Reflexão a partir da homilia do Cónego Gianfranco Bianco
A homilia do cónego Gianfranco Bianco apresenta uma visão profundamente humana e espiritual da Igreja. Mais do que uma instituição, a Igreja surge como presença viva de Cristo no meio das fragilidades da existência humana. Através da figura do Paráclito — o Espírito Santo como defensor, consolador e companheiro — a homilia recorda que ninguém enfrenta sozinho o peso da vida, das injustiças, das incompreensões ou da solidão.
Um dos pontos mais fortes da reflexão é precisamente a solidão contemporânea. Mesmo rodeado de pessoas, o homem pode sentir-se abandonado. Por isso, o Espírito Santo aparece como aquele que “permanece ao lado”, continuando hoje a obra de Cristo na história. A Igreja é chamada a ser sinal concreto dessa presença: não apenas ensinar, mas acompanhar, escutar, permanecer.
A homilia insiste também que o amor cristão não é abstrato nem genérico. Amar “a humanidade” é fácil; difícil é amar concretamente cada pessoa, com a sua história e as suas feridas. O amor de Cristo é encarnado, pessoal e próximo. É um amor que permanece junto da cruz e não abandona o homem no sofrimento.

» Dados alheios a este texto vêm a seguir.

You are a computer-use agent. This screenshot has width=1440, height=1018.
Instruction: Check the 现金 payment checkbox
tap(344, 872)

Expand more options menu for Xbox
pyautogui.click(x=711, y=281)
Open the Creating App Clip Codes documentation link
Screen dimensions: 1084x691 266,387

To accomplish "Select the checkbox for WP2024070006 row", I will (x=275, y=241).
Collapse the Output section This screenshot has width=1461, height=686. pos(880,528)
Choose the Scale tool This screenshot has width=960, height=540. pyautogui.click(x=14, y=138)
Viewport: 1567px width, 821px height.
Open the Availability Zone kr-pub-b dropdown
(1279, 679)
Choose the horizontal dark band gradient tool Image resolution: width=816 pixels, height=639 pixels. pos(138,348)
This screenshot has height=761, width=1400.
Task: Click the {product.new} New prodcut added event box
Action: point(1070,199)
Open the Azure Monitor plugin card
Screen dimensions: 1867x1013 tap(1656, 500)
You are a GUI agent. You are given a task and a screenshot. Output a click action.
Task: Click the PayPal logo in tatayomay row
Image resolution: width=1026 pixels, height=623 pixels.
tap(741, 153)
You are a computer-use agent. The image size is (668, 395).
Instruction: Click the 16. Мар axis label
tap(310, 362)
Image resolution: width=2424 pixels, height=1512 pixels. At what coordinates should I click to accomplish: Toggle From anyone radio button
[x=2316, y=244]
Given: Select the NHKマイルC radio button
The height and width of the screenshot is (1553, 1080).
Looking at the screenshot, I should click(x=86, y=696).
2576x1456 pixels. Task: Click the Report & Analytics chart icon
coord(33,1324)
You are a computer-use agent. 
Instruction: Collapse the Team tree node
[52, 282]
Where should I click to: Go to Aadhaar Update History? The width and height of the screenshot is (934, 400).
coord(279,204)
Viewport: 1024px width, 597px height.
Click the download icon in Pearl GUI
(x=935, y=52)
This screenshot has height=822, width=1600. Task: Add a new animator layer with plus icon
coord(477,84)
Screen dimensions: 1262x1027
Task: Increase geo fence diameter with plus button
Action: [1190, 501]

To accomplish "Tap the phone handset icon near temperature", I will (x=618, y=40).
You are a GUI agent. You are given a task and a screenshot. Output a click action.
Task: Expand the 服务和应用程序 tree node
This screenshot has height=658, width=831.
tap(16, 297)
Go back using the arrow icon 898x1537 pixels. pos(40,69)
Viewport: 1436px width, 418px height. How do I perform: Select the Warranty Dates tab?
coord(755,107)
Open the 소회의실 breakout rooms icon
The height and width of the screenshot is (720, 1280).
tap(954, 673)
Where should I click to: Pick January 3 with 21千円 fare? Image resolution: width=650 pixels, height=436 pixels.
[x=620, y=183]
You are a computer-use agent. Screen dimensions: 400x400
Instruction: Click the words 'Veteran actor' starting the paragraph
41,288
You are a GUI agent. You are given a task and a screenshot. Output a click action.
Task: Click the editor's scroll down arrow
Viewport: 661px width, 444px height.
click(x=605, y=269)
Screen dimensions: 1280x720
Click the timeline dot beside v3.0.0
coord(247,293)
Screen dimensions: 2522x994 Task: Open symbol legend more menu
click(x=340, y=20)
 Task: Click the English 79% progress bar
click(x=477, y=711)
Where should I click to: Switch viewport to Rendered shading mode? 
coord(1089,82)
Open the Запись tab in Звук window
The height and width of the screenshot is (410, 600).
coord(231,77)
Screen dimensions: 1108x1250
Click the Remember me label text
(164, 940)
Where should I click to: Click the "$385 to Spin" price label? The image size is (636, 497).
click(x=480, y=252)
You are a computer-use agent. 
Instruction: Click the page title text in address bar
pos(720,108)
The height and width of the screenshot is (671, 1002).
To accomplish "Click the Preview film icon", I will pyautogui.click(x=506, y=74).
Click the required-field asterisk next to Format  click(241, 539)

No fundo, esta reflexão apresenta a Igreja como lugar de companhia e esperança num mundo marcado pelo medo da solidão. O Espírito Santo é a força viva que sustenta a história e renova continuamente o coração humano. Cristo não abandona os seus: permanece presente através do Espírito e através daqueles que sabem estar ao lado dos outros.